The Economist has a fascinating story on the economic and cultural gaps between those we might call the 'life-long married' and the rest of America. Based on research from a number of different organizations, it seems that the best educated and most prosperous Americans tend to marry for life, and are better at passing on the tools for success to their children. Single parents, separated parents, and those who move from one relationship to another are at a great disadvantage in trying to pass on to their kids the values and habits that will help them succeed:
There is a widening gulf between how the best- and least-educated Americans approach marriage and child-rearing. Among the elite (excluding film stars), the nuclear family is holding up quite well. Only 4% of the children of mothers with college degrees are born out of wedlock. And the divorce rate among college-educated women has plummeted. Of those who first tied the knot between 1975 and 1979, 29% were divorced within ten years. Among those who first married between 1990 and 1994, only 16.5% were.
At the bottom of the education scale, the picture is reversed. Among high-school dropouts, the divorce rate rose from 38% for those who first married in 1975-79 to 46% for those who first married in 1990-94. Among those with a high school diploma but no college, it rose from 35% to 38%. And these figures are only part of the story. Many mothers avoid divorce by never marrying in the first place. The out-of-wedlock birth rate among women who drop out of high school is 15%. Among African-Americans, it is a staggering 67%.
Does this matter? Kay Hymowitz of the Manhattan Institute, a conservative think-tank, says it does. In her book “Marriage and Caste in America”, she argues that the “marriage gap” is the chief source of the country's notorious and widening inequality. Middle-class kids growing up with two biological parents are “socialised for success”. They do better in school, get better jobs and go on to create intact families of their own. Children of single parents or broken families do worse in school, get worse jobs and go on to have children out of wedlock. This makes it more likely that those born near the top or the bottom will stay where they started. America, argues Ms Hymowitz, is turning into “a nation of separate and unequal families”.

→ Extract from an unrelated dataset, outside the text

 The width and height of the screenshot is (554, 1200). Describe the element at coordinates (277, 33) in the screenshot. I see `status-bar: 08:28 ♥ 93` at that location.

The Economist piece further notes that according to the National Marriage Project, marriage itself is a 'wealth-generating institution.' That is, those who marry wind up -- on the average -- four times wealthier than those who do not. It also addresses the seemingly counter-intuitive finding that couples who live together before marriage tend to divorce at a higher rate than those who do not.

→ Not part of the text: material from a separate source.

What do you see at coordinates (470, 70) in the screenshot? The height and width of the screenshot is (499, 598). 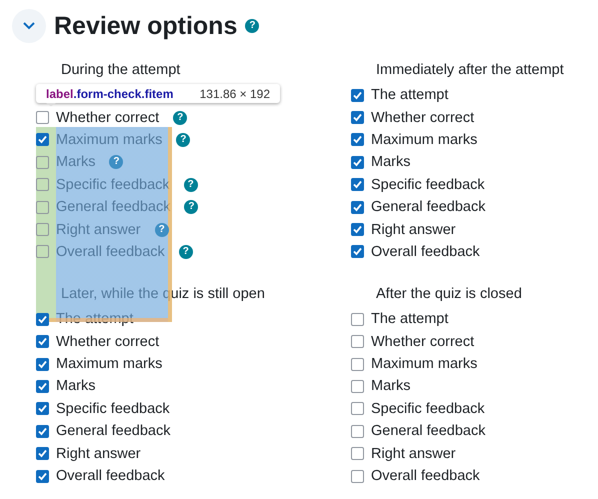 I see `group-heading: Immediately after the attempt` at bounding box center [470, 70].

I find this piece fascinating, and encourage you to take 10-15 minutes to read the whole thing. It's very reminiscent of the late Pat Moynihan's report on illegitimacy in the African American community, in its linkage between a strong two-parent family and ultimate economic success.
For those of us in Washington, the possible policy responses to the problems of broken marriages seem limited. The Economist makes clear that this is not due to the tax code, but is traced to broad changes in American culture -- ultimately finding its roots in the sexual revolution. The piece suggests that there may be one program created by President Bush that represents a step in the right direction:
Since last year, his administration has been handing out grants to promote healthy marriages. This is a less preachy enterprise than you might expect. Sidonie Squier, the bureaucrat in charge, does not argue that divorce is wrong: “If you're being abused, you should get out.” Nor does she think the government should take a view on whether people should have pre-marital sex.
Her budget for boosting marriage is tiny: $100m a year, or about what the Defence Department spends every two hours. Some of it funds research into what makes a relationship work well and whether outsiders can help. Most of the rest goes to groups that try to help couples get along better, some of which are religiously-inspired. The first 124 grants were disbursed only last September, so it is too early to say whether any of this will work. But certain approaches look hopeful.
Given the evident link between strong marriages and future prosperity, perhaps this is the sort of issue worthy of a national debate -- particularly as we head into a presidential election year. In 1992 Bill Clinton implicitly embraced the findings of the Moynihan report when he called for an end to welfare as we know it. Is there a candidate in the current field who's willing to tackle the larger but related problem of the devaluation of marriage?